## DIRECTIVE A:
Rewrite the lines of the records below as a numbered list, skipping any blank lines, and leave out the pictures.

BEGIN SOURCE PASSAGE

Systematic uncertainties are divided into two components. The scaling uncertainty, the sources of which are listed in Table 2, is a constant fraction of the measured cross section. The position of the beam when impinging upon the target was the largest source due to the dependence of the measured production angle and forward acceptance. This was determined using simulated data. The absolute photon flux determination is the second largest uncertainty. This was estimated by measuring well known photoproduction cross sections (for example \(\gamma p \rightarrow \pi ^{0}p\) and \(\eta p\) shown in Ref. [49])), and comparing flux measurements using the tagging efficiency calculations from the Flumo and GIM detectors. Flumo measured the tagging efficiency continuously during the data taking, whereas GIM measured the tagging efficiency every 12 h at low rates (an extracted electron beam of 40 pA compared to 1420 pA). Despite the different beam conditions, an agreement of the flux normalisation to within 3% was achieved. The electron beam position upon the diamond radiator was also closely monitored by a continuous study of the coherent edge of the linearly polarised bremsstrahlung photon energy distribution.

END SOURCE PASSAGE

## DIRECTIVE B:
In the passage on systematic uncertainties, how often did GIM measure the tagging efficiency?

BEGIN SOURCE MATERIAL

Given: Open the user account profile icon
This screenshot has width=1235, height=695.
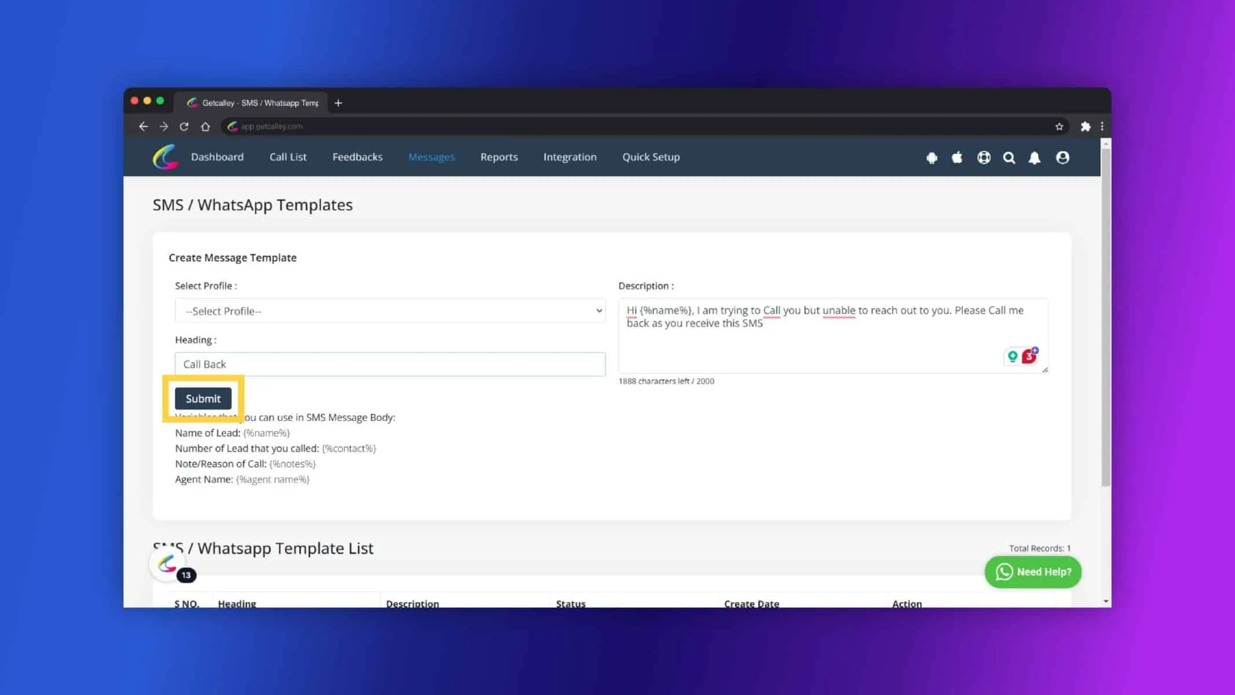Looking at the screenshot, I should point(1062,158).
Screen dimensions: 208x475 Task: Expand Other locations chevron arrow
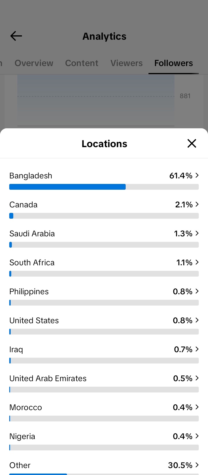coord(197,465)
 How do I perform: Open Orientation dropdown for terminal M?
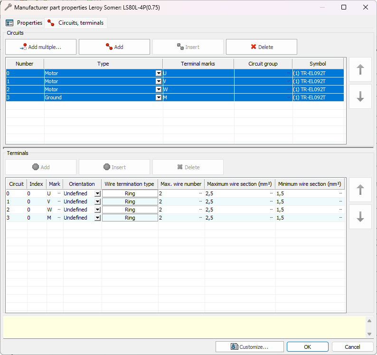point(97,218)
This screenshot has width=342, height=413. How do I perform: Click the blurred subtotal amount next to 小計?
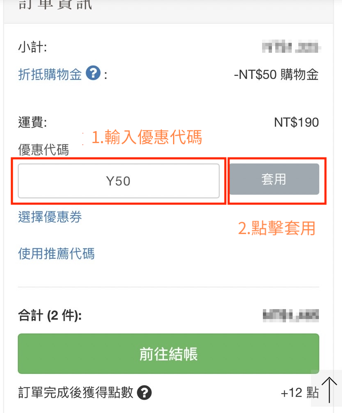(292, 47)
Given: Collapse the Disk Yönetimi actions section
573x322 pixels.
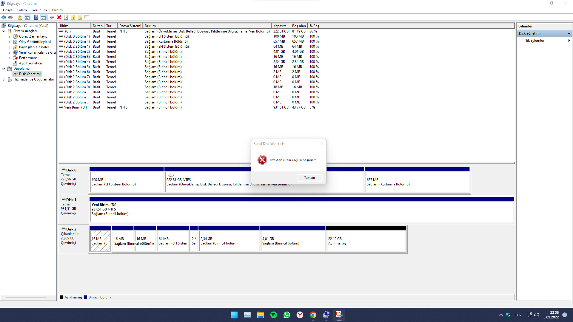Looking at the screenshot, I should (x=569, y=33).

END SOURCE MATERIAL

## RIGHT ANSWER A:
1. Given: Open the user account profile icon
2. This screenshot has width=1235, height=695.
3. Looking at the screenshot, I should point(1062,158).
4. Screen dimensions: 208x475 Task: Expand Other locations chevron arrow
5. coord(197,465)
6.  How do I perform: Open Orientation dropdown for terminal M?
7. point(97,218)
8. This screenshot has width=342, height=413. How do I perform: Click the blurred subtotal amount next to 小計?
9. (292, 47)
10. Given: Collapse the Disk Yönetimi actions section
11. 573x322 pixels.
12. Looking at the screenshot, I should (x=569, y=33).

## RIGHT ANSWER B:
Every 12 hours, at low rates.